There are many lovely combinations to discover
with Passard, and if you are willing to learn
along with him, the ride could be exciting.
As well as costly and filled with a touch of
a gamble. I love his marriage of carrots with
an iodine rich sauce of sea urchins; as well
as his onions teamed up with chopped fresh
pears, flambéed with pear William eau
de vie, all united with a rich and endearing
hazelnut sauce. Brilliantly, he cooks onions
in lemon grass, or citronnelle, and pairs it
with sole cooked in the sherry-like vin jaune
of the Jura.
The shift towards vegetable dominance at the
table is also calling for an overhaul of the
Arpege wine cellar. Heavy reds dont go
well with this sort of cooking, so Passard
will be changing his entire cave, adding more
whites, particularly those with a vegetal bent,
such as Alsatian Riesling, as well as pinot
blanc and pinot gris. He favors wines from
the chardonnay and Chenin blanc grapes as well.

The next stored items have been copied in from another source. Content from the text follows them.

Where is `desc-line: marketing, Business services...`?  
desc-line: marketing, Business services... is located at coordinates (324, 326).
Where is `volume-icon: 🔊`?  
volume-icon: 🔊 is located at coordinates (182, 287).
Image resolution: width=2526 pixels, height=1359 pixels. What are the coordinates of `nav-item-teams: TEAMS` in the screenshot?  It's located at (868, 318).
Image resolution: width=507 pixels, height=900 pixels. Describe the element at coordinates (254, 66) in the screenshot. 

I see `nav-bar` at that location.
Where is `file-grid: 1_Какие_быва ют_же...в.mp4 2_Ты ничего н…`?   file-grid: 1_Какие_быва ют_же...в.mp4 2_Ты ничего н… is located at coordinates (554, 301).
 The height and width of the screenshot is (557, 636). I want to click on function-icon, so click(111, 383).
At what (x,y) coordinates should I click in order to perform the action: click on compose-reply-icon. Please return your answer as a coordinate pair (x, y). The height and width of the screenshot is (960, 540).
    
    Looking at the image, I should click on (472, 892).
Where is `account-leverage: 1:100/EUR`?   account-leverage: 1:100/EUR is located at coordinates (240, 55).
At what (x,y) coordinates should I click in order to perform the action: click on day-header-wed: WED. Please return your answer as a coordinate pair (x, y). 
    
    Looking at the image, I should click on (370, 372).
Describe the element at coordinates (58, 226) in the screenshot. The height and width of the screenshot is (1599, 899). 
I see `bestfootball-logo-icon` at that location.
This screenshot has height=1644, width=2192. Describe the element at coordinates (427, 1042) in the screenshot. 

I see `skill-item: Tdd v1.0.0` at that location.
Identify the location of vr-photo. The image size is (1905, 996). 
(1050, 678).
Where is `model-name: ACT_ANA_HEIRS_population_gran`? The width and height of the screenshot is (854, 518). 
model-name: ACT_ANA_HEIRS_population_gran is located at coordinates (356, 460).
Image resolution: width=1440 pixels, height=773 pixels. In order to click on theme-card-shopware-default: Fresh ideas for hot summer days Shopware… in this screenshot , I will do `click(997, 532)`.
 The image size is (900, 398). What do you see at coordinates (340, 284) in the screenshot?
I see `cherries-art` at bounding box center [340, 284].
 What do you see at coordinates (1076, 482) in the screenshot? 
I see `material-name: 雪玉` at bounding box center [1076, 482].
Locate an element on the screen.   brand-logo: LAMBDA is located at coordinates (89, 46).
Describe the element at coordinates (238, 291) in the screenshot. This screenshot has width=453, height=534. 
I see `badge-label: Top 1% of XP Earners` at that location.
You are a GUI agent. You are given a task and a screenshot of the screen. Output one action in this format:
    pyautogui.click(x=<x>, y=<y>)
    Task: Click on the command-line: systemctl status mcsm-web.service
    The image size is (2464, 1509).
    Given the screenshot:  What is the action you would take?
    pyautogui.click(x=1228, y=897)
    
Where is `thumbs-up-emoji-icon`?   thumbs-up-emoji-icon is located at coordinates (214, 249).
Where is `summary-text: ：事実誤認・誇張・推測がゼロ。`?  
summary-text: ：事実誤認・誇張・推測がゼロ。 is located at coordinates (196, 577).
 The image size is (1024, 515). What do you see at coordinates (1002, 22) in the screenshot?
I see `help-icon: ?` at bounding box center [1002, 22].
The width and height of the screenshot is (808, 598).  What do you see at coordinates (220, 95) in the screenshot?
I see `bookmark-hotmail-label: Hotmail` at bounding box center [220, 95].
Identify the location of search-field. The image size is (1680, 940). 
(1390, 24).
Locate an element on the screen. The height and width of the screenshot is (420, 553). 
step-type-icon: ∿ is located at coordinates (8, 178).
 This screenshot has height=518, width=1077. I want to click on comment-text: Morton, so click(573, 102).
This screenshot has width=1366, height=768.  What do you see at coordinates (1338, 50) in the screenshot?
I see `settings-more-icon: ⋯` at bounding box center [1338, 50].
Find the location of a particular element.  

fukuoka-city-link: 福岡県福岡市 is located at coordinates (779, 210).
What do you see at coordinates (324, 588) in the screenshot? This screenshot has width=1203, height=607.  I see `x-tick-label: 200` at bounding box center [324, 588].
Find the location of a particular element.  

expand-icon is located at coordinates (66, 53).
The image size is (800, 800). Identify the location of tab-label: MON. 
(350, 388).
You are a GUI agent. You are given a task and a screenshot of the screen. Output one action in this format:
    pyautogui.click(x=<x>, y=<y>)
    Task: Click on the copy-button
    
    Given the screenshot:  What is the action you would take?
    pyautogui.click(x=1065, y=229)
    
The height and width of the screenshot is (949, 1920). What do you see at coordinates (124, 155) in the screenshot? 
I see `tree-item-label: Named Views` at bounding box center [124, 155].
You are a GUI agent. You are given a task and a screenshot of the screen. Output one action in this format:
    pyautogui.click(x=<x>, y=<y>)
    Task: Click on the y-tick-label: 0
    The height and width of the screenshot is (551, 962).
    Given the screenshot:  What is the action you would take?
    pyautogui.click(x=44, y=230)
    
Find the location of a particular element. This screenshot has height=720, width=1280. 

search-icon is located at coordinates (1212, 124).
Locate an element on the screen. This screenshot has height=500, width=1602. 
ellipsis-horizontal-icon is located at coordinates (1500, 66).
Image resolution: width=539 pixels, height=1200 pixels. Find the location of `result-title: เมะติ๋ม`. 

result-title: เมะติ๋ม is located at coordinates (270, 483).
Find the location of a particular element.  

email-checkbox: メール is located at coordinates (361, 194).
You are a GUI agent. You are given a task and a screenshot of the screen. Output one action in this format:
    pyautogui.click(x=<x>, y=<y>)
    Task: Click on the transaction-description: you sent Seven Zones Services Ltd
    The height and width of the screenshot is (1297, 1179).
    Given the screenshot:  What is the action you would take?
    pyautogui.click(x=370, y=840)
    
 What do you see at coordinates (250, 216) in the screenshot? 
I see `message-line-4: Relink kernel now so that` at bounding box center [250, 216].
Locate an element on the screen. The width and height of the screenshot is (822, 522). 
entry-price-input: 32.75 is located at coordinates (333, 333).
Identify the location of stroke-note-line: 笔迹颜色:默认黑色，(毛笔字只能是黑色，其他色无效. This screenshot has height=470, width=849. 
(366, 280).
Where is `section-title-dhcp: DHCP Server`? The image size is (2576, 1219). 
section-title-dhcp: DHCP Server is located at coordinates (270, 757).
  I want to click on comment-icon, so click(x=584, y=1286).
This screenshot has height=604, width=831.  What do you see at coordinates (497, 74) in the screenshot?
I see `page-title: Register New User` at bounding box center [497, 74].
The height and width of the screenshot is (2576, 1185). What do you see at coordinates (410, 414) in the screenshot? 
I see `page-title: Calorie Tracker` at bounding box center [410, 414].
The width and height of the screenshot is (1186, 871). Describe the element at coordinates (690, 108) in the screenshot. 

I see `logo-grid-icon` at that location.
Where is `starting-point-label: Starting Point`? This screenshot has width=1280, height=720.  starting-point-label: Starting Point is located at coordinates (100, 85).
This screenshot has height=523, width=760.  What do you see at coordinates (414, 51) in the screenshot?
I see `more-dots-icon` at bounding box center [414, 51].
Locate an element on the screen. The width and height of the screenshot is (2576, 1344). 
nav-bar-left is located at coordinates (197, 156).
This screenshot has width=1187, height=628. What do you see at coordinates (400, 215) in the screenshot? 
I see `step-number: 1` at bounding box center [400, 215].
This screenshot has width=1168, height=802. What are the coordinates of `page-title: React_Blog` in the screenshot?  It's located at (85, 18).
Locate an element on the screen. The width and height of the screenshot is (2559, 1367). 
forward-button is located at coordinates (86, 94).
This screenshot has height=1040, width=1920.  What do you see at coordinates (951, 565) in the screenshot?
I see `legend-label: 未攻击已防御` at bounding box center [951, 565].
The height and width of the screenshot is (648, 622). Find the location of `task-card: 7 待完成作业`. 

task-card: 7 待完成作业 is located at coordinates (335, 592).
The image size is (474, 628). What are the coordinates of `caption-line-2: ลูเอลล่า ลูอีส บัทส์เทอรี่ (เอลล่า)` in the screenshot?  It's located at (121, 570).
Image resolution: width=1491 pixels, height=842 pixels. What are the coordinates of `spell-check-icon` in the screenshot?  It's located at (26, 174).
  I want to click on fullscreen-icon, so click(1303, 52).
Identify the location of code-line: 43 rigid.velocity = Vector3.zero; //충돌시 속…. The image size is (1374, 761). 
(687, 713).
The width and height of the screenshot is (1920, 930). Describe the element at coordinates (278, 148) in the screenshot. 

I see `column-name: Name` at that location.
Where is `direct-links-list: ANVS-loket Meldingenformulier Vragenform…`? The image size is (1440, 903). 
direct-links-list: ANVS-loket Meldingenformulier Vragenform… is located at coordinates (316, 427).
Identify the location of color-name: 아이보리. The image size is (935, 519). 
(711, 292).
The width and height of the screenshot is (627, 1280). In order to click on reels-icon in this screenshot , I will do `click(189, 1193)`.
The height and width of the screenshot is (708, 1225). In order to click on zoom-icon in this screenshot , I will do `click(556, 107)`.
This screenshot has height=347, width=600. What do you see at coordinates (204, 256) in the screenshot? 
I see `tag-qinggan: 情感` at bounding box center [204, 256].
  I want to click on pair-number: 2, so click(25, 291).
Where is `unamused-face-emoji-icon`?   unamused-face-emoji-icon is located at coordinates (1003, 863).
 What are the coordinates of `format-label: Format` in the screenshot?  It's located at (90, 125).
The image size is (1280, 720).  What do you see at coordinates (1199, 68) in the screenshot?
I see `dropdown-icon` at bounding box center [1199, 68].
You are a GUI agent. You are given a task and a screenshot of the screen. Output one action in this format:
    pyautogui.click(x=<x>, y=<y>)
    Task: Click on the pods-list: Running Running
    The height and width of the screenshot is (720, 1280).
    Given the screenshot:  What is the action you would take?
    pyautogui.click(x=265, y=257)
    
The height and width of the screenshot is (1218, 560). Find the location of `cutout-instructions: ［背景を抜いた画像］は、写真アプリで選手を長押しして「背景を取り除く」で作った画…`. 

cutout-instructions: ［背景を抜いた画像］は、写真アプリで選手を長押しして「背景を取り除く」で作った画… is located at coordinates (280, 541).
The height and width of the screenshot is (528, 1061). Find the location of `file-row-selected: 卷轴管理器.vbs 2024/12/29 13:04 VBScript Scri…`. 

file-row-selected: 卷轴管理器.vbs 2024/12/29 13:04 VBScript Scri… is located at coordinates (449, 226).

Rightly, Passard blames standard vegetarian
cuisine with an approach that is based
more on fear of food than on a love of flavors
and variety -- for giving vegetables a bad
name. He hopes that his approach, based on
pleasures and delights and discovery will open
our eyes. It is exciting, after all, for us
to watch a top French chef delve deeply into
this cuisine, attacking aromas and colors,
nuances and fresh flavors. His experimentations
with smoking, with slow cooking, with spices
and condiments, flowers and fruits, with marvelous
reduced vegetable stocks all have merit and
can only open us up to an entirely new style
of cooking.
Passard, who is 45, opened Arpege in 1986.
He has had three Michelin stars since 1996.
When he told Michelin of his plans, they suggested
that is move was courageous.
I am putting all the cards on the table.
Putting myself and my entire career in question.
My three stars, the public, my clients, he
says. Only time will tell.
Arpege
84 rue de Varenne
Paris 75007
Telephone : 01 45 51 47 33.
Fax : 01 44 18 98 39.
arpege.passard@wanadoo.fr
Closed Sunday and Monday. All major credit cards. A la carte, 700 to
1550 francs, including service but not wine.